Shatter the Earth (Cassandra Palmer 10) - Page 159

I shook my head. And then I thought about it. Had I had a nightmare? Was that all this was—a bad dream that had lingered a bit too long?

God, wouldn’t that be wonderful?

“Cassie—”

“I don’t know,” I said, swallowing. “I’m not sure.”

Pritkin grabbed the old-fashioned lamp off the little table and squatted down in front of me. He was wearing boxers, despite the fact that he usually slept in the nude, because it had become a habit after we were interrupted several times at court. The pose showed off the thick muscles of his thighs, the taut stomach and the sculpted, naked chest above.

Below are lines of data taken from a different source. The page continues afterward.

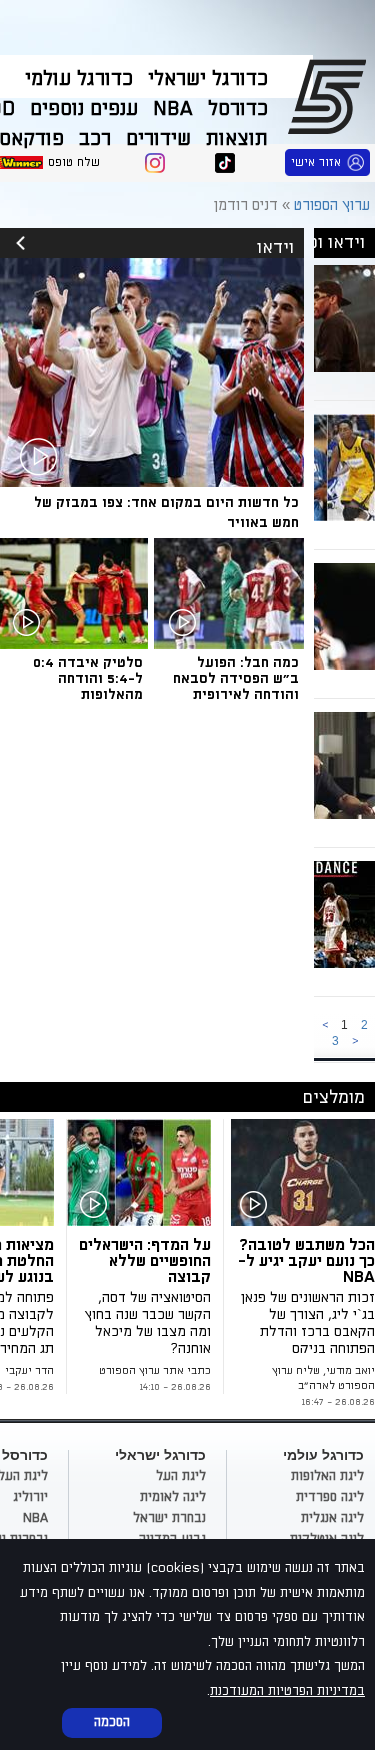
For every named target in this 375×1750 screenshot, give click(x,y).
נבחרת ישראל (169, 1518)
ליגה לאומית (173, 1497)
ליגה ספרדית (330, 1497)
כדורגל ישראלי (208, 79)
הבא (355, 1041)
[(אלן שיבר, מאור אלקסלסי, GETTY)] (142, 1172)
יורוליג (30, 1497)
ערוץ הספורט (330, 96)
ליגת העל (181, 1476)
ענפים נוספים (84, 109)
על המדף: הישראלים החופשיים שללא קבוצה (145, 1261)
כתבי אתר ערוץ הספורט (155, 1371)
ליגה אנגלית (332, 1518)
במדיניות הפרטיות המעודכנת (287, 1691)
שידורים (158, 139)
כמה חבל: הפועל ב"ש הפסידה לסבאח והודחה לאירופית (236, 678)
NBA (173, 109)
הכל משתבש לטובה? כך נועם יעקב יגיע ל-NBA (306, 1261)
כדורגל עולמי (79, 79)
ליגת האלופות (327, 1476)
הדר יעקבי (29, 1371)
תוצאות (237, 139)
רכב (95, 139)
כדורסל (238, 109)
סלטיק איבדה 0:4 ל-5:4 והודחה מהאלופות (88, 678)
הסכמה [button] (112, 1722)
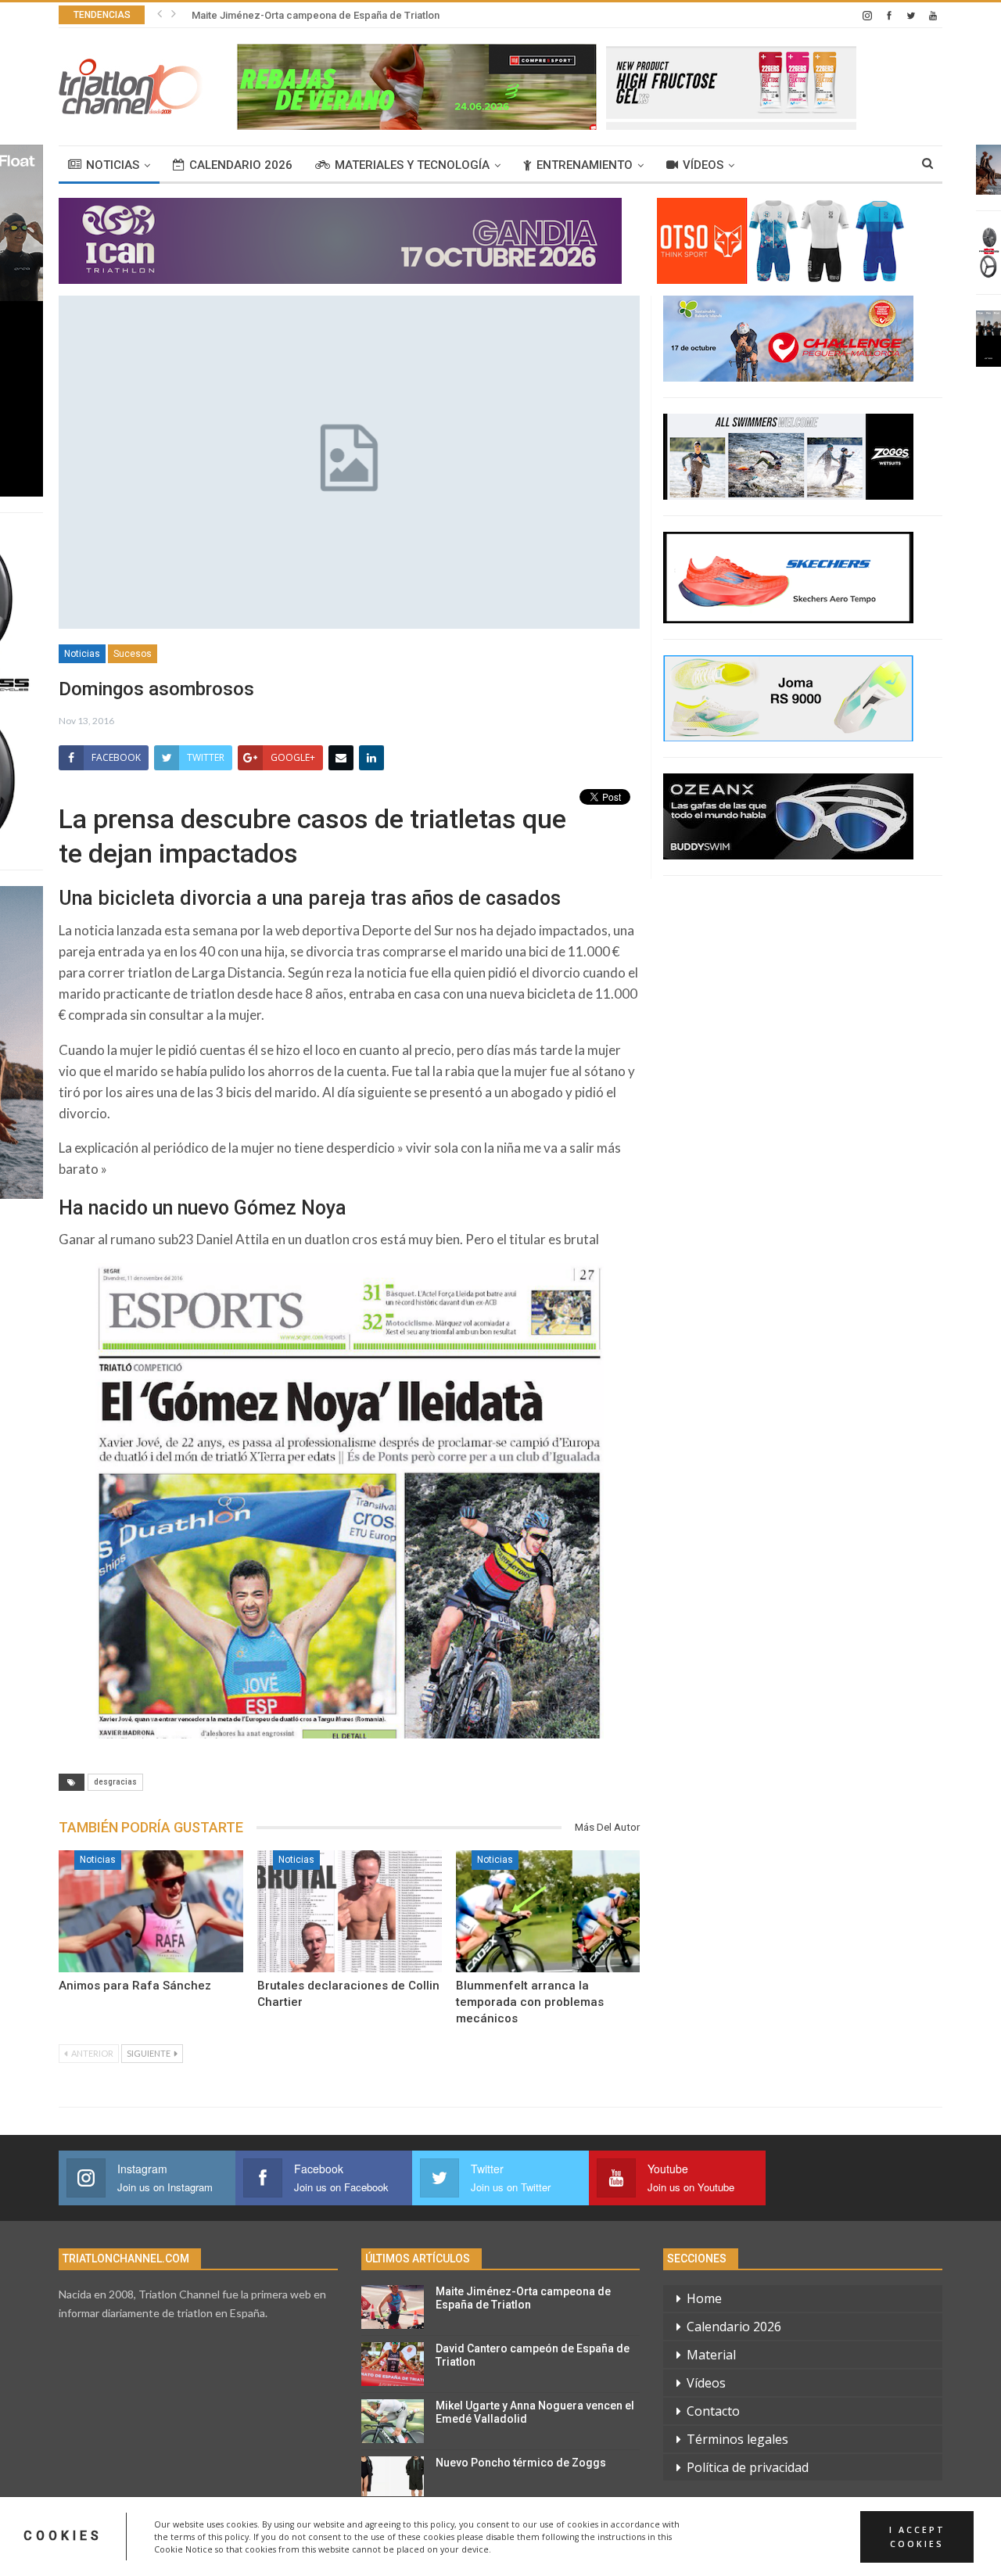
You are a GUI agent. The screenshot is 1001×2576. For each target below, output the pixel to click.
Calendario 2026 (240, 165)
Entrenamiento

Pritkin kept himself in tip top shape, both because it was expected from members of the Corps, and because he’d had to do without the magical boost from his incubus half, once he’d decided to limit its scope, leaving him feeling vulnerable.

He didn’t look vulnerable right now. He looked like he could take on an army all by himself, especially with the lamplight highlighting all those fascinating dips and bulges, and gilding the blond hair on his legs, chest and jaw. He also looked vaguely fey for once, with a slight tilt to the eyes and a faint elfin quality to the way the jaw blended into the ears.

How had I never noticed that before? I wondered. He was far too muscular for a fey, but there were hints, here and there, if you paid attention. Especially kneeling in a puddle of lamplight, as if casting one of their light shadows . . .

“Cassie,” Pritkin caught my hand.

I vaguely realized that I’d been using it to smooth over the thick shoulders and down the powerful arms, lost in admiration. I still sort of felt that way, watching the golden light dance in his hair, which was tousled from sleep. It felt almost like I’d been drugged. . .

“Shit,” I said, and looked into green eyes that were sharp, clear and aware—for the moment. “We have a problem.”

“What problem?” Pritkin’s eyes flicked around the room, and his weapons followed suit, guns and knives and fat potion bombs poking their nonexistent noses into closets, the bathroom and under the bed.

But, of course, they didn’t find anything.

The problem was right here.

I opened my mouth to explain, but nothing came out except for a small groan. And, once my hand smoothed down his chest, grasping hard pecs and soft hair, that changed into something very close to a whimper. I leaned in to kiss his neck, sliding my lips along the strong cords there, sucking on his Adam’s apple, until strong hands grabbed my shoulders and thrust me away.

“What’s wrong? What’s happening?”

I wish I knew, I thought. But it was hard to concentrate on the question with him right there. So strong, so warm, so—

“Cassie!” he said, and then he didn’t say anything, because I was kissing him.

No, I was kissing him, wrapping my arms around his neck, pressing my breasts against his chest, tonguing the inside of his mouth, which had been open to say something, but which was now otherwise occupied. Because whatever was wrong with me appeared to have passed to him. His arms had just gone around me and he was deepening the kiss better than I’d been able to do. Far better, I thought, groaning again, and leaning into it.

I vaguely heard his weapons fall to the floor, including one of the guns that went off and shot a chair leg or something. But it was distant, unimportant. Everything was, except for this.

Pritkin broke away and cursed again, but it was an urgent, desperate sound, like he was fighting a battle he already knew he’d lose. I didn’t know what to do, didn’t fully understand the struggle going on within him. So, I tried to do nothing, but that didn’t work too well with something powerful building between us.

And then we kissed again, tumbling back onto the bed, and it caught, as it hadn’t since that night in Wales. Not just sex, demon-assisted, but full on demon sex. And okay, no, I thought, panicking, even as the fire flashed from me and into Pritkin.

“No,” he echoed my sentiment aloud, seeming dazed, even as his hand skimmed down my thigh, pulling me into position. “No!”

I agreed. The feedback loop was extremely dangerous, as Pritkin’s wife had discovered to her cost. But it was even more so with me. She hadn’t had much power to feed into it.

I did.

Because the only other time this had happened, Pritkin’s incubus hadn’t drawn from my own paltry strength. It had gone straight for the Pythian power, magnifying it many times over before feeding it back to me. It was how we’d once generated enough energy to defeat a god. But there were no gods here, and that included the two of us.

We couldn’t hold on to that much raw power, and if we tried . . .

It would burn us al

ive.

Chapter Forty

My brain and body were having a serious disconnect. My brain was shouting warnings, but my body wasn’t listening. My body was busy grabbing the back of Pritkin’s neck, dragging him down, drawing him further inside. The new angle made him growl and I swear I could feel it all the way to my toes.